### What to produce
When you reach the line that holds "Screen dimensions: 720x368", start copying exactly and keep going through the final line of the data, leaving out pictures.

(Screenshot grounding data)
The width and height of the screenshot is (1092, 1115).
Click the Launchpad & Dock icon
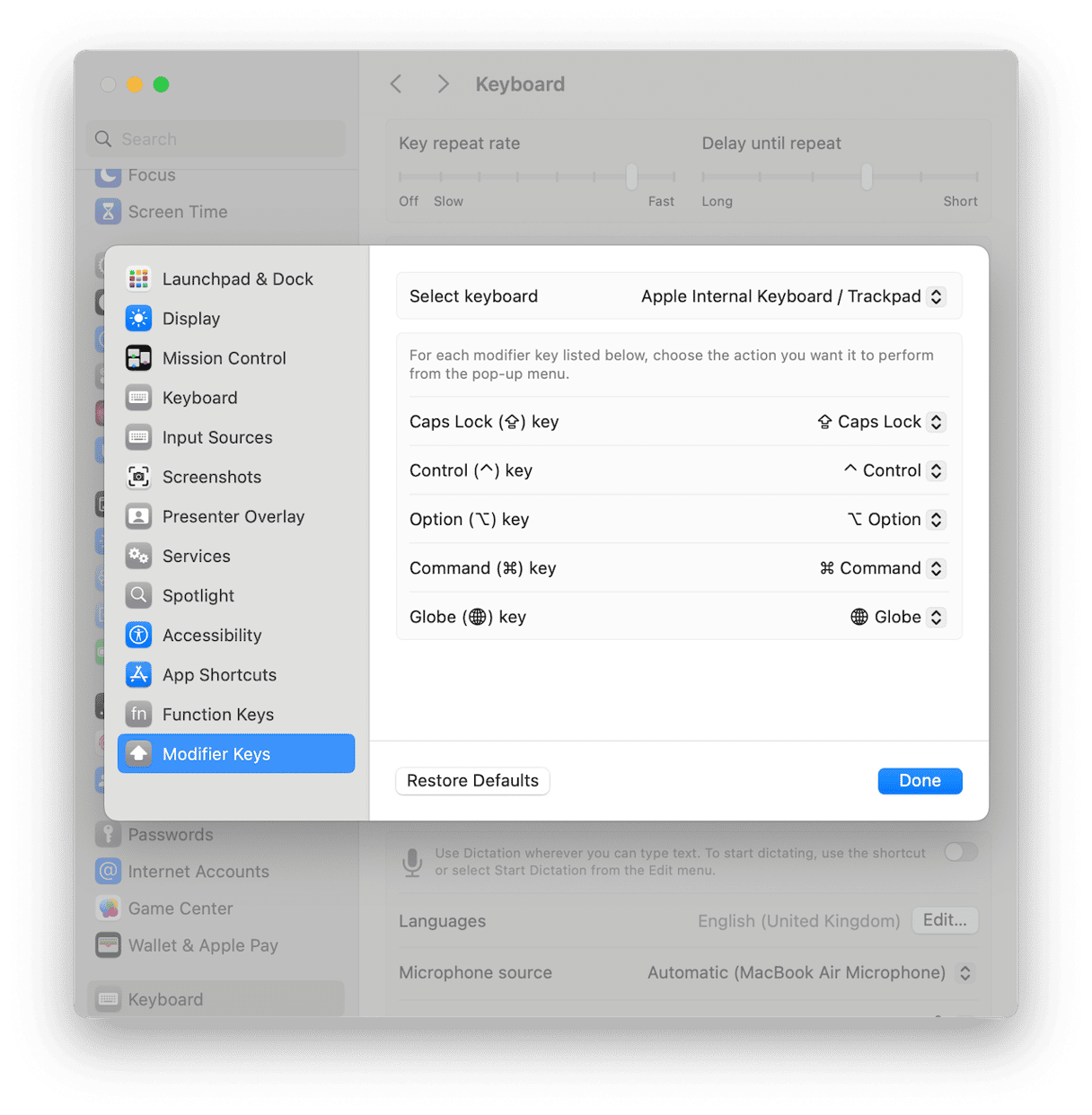click(x=138, y=279)
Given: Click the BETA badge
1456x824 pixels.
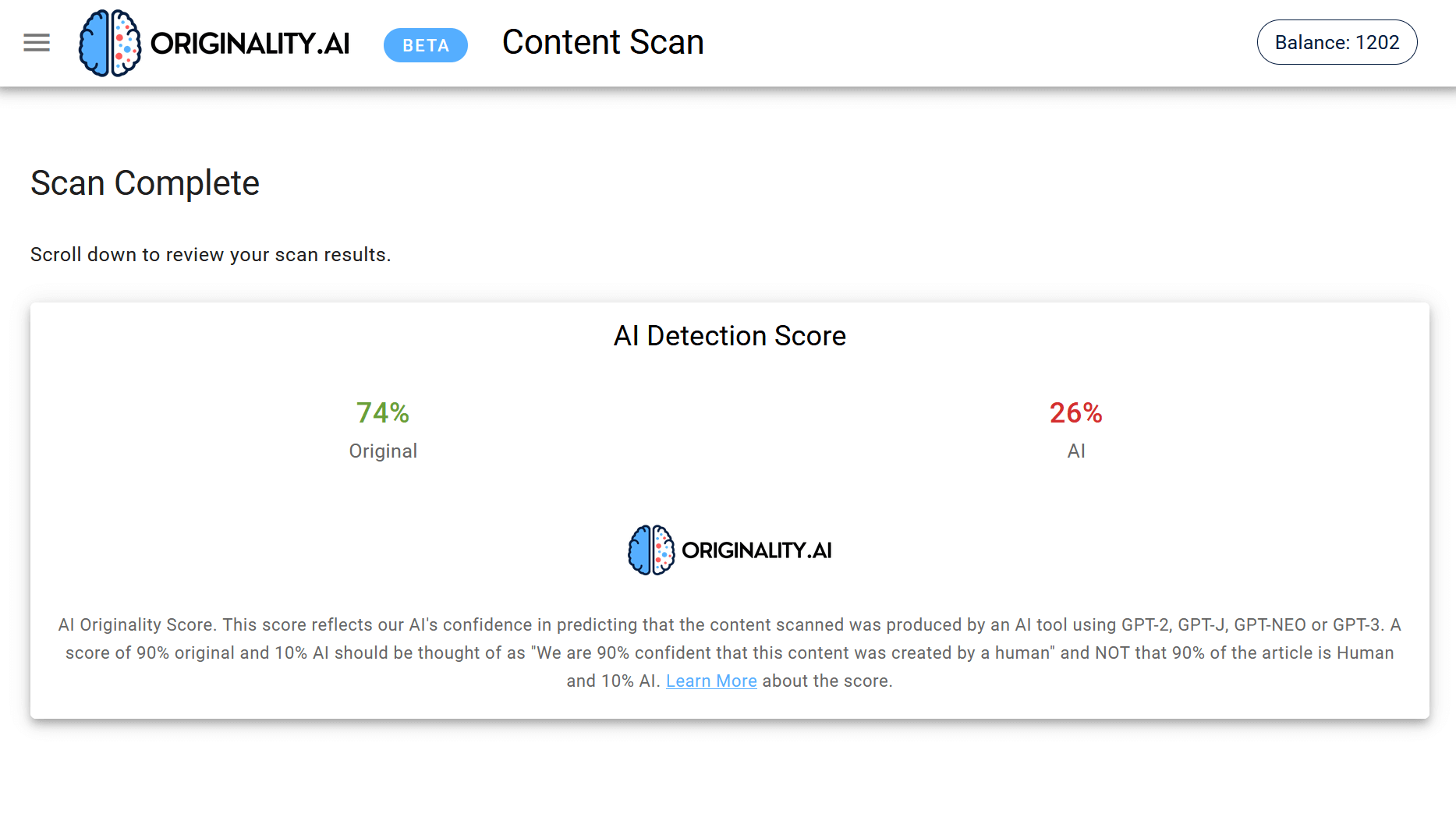Looking at the screenshot, I should click(426, 45).
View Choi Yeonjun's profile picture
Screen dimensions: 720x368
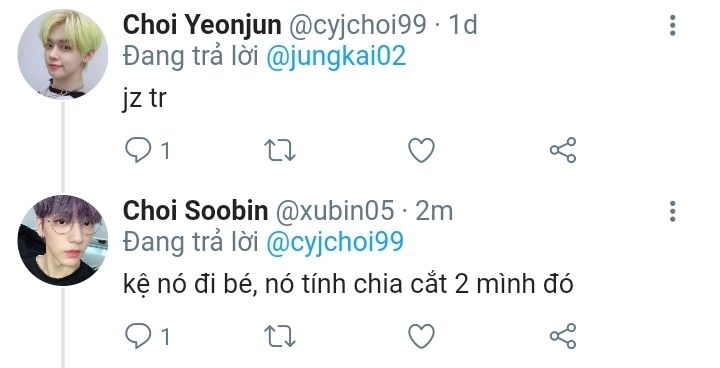tap(63, 54)
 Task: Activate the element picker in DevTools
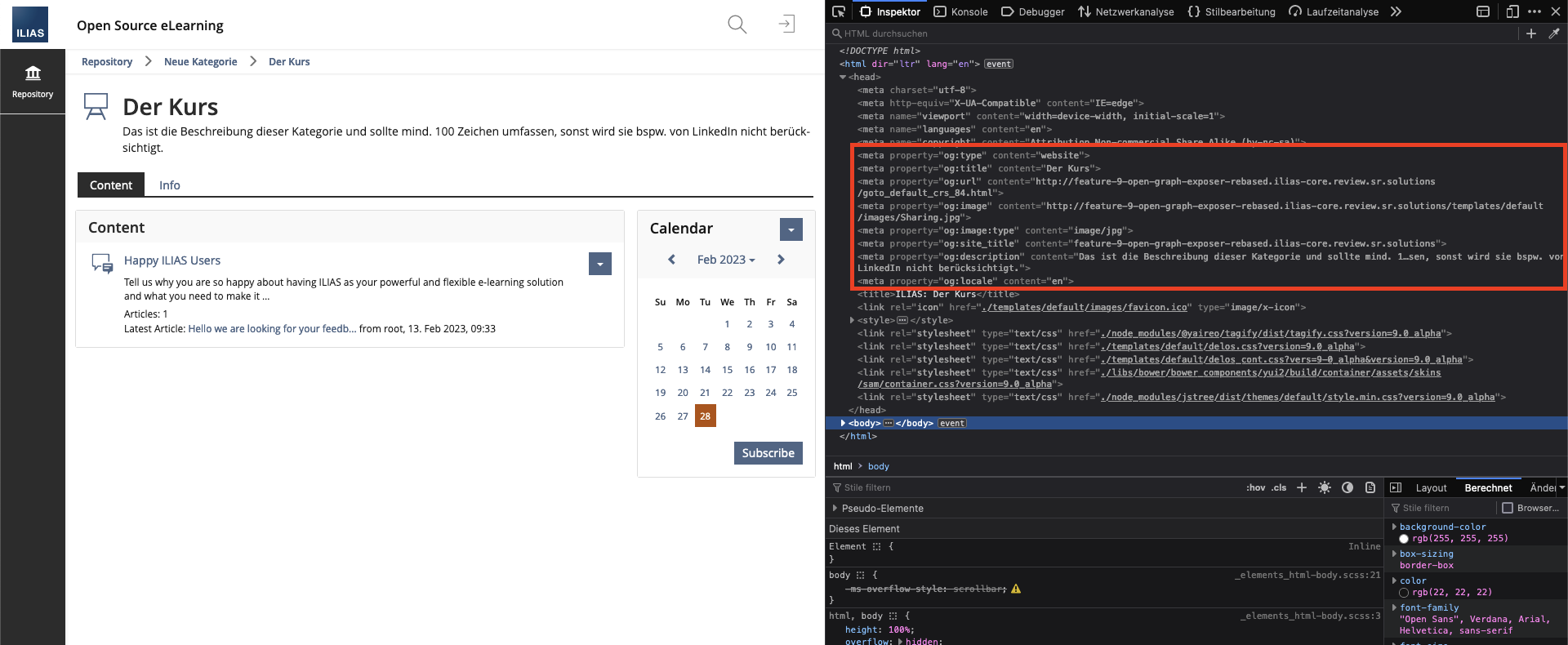838,11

### Result below
Screen dimensions: 720x368
tap(63, 54)
 Task: Activate the element picker in DevTools
838,11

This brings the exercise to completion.